• Directions for this task: Among the entries below, retype exactly the lines starting with the one with "You are a computer-use agent. The" and going on through the one with "Instruction: Click the Von date filter field", but not the pictures.

####################

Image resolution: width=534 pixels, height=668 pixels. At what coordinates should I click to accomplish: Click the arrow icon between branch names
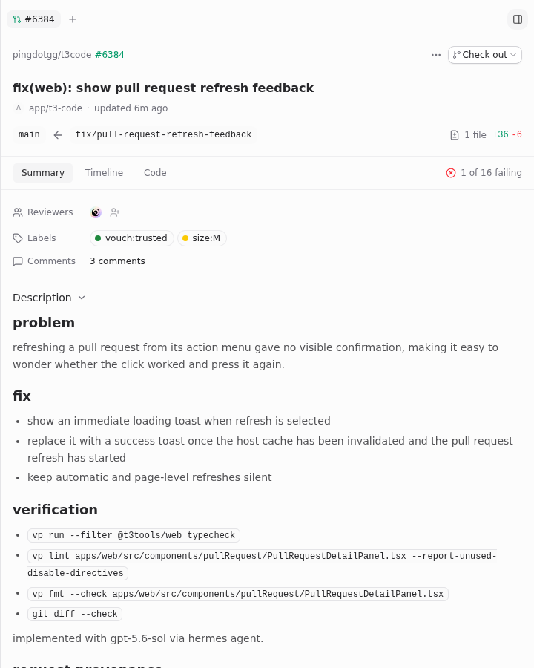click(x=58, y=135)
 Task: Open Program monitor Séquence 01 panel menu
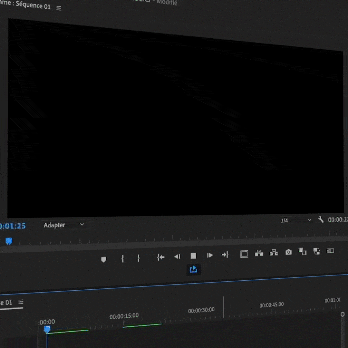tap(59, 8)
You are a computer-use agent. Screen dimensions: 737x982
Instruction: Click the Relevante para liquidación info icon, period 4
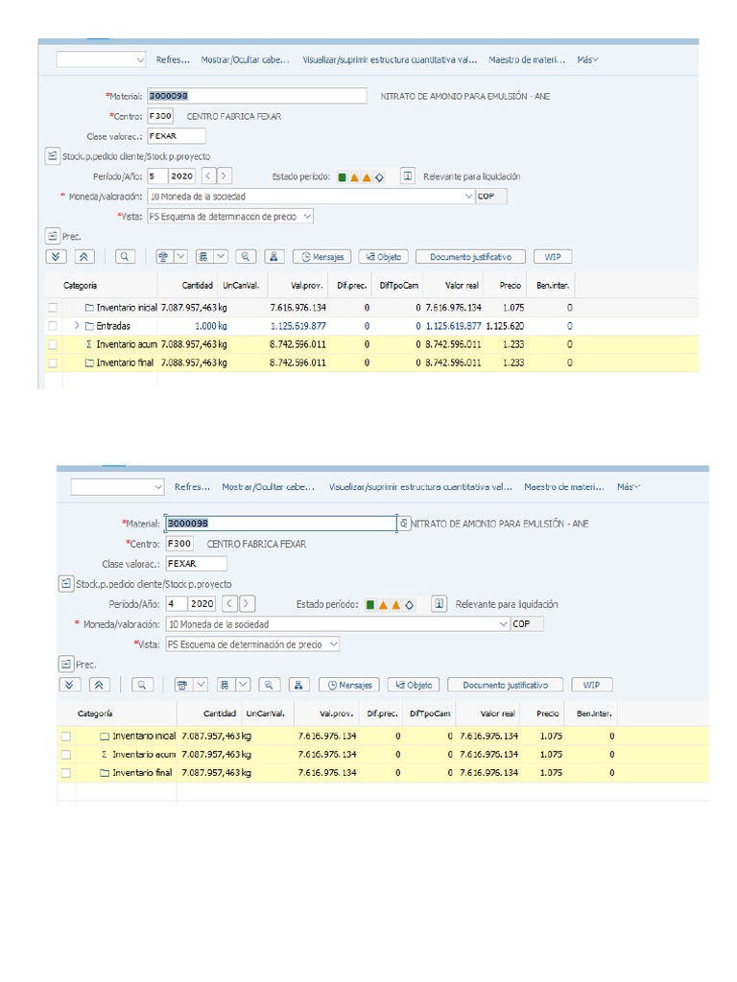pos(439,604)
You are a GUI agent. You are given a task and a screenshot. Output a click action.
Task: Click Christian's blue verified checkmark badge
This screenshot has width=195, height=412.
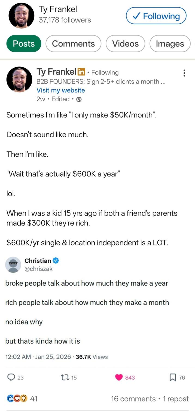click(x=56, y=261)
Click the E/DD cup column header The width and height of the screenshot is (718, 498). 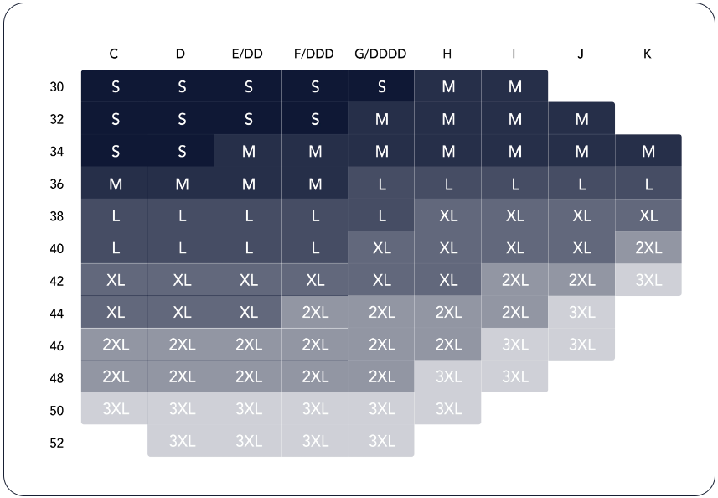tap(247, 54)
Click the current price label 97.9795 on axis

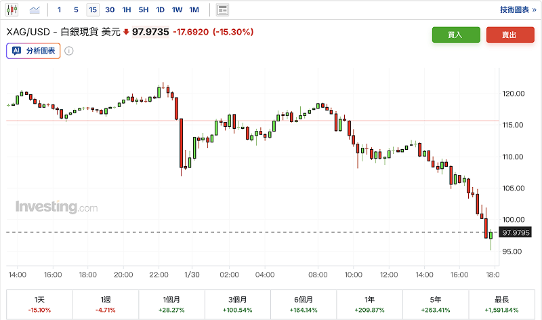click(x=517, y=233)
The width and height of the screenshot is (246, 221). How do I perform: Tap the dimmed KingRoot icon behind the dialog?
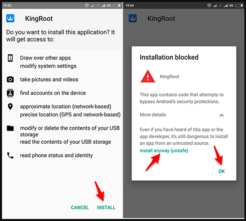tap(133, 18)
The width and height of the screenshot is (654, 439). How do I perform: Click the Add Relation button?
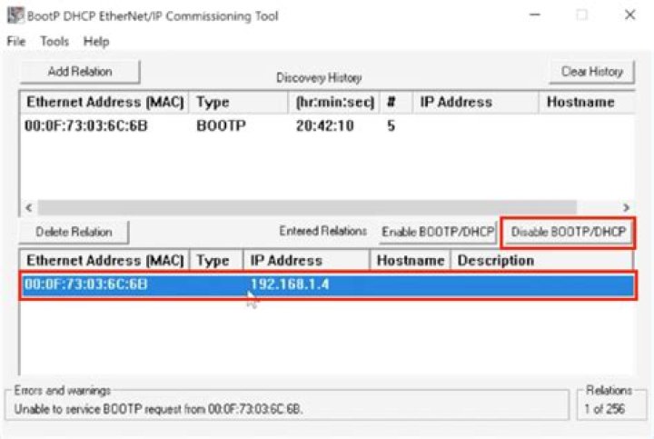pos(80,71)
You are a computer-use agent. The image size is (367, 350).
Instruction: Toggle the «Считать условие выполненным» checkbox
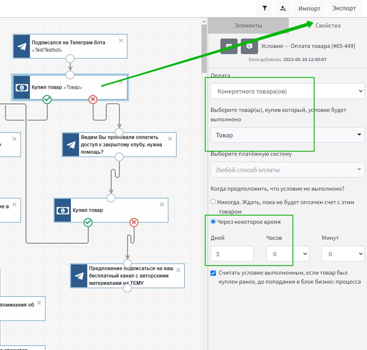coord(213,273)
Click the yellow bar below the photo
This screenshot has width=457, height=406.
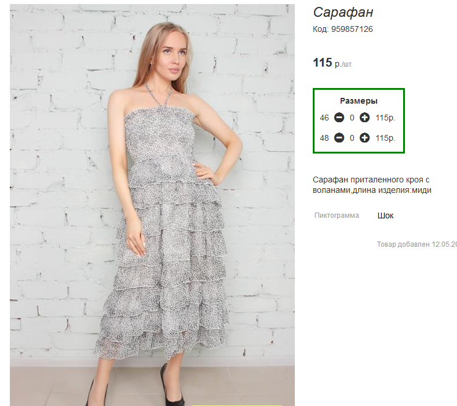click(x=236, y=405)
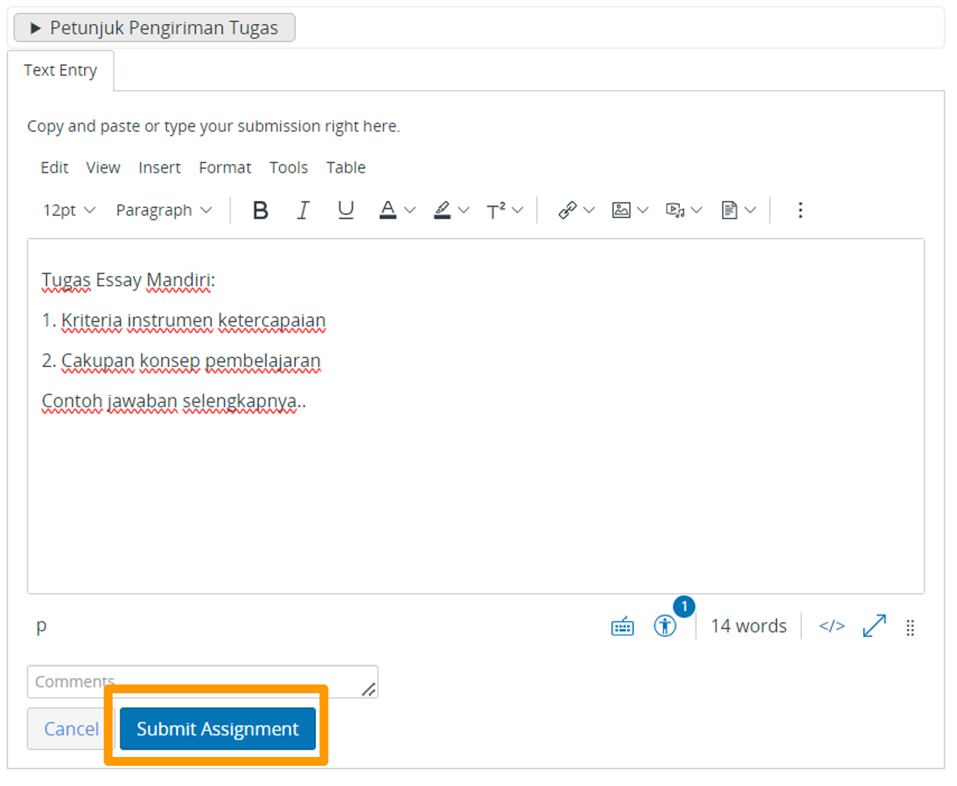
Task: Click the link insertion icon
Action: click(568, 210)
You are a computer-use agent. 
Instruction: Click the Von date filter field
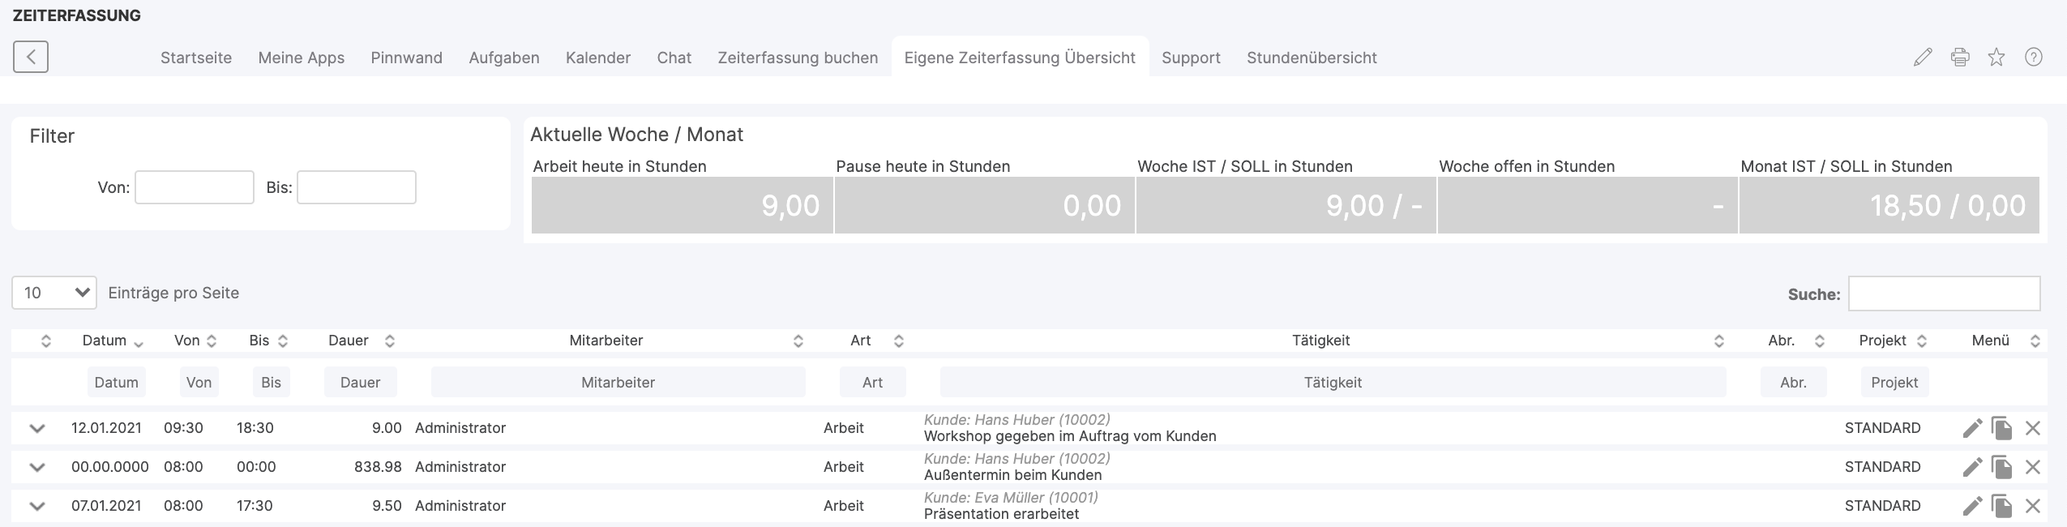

####################

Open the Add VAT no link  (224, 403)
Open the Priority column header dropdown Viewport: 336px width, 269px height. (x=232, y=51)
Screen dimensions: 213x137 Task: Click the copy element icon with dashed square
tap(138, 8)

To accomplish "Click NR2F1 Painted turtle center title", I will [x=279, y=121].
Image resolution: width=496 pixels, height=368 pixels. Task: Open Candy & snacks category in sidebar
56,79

####################

• The answer:
You are a computer-use agent. The image size is (367, 350).
Instruction: Toggle the «Считать условие выполненным» checkbox
coord(213,273)
Click the yellow bar below the photo
This screenshot has width=457, height=406.
click(x=236, y=405)
Task: Click the link insertion icon
Action: click(568, 210)
You are a computer-use agent. 
Instruction: Click the Von date filter field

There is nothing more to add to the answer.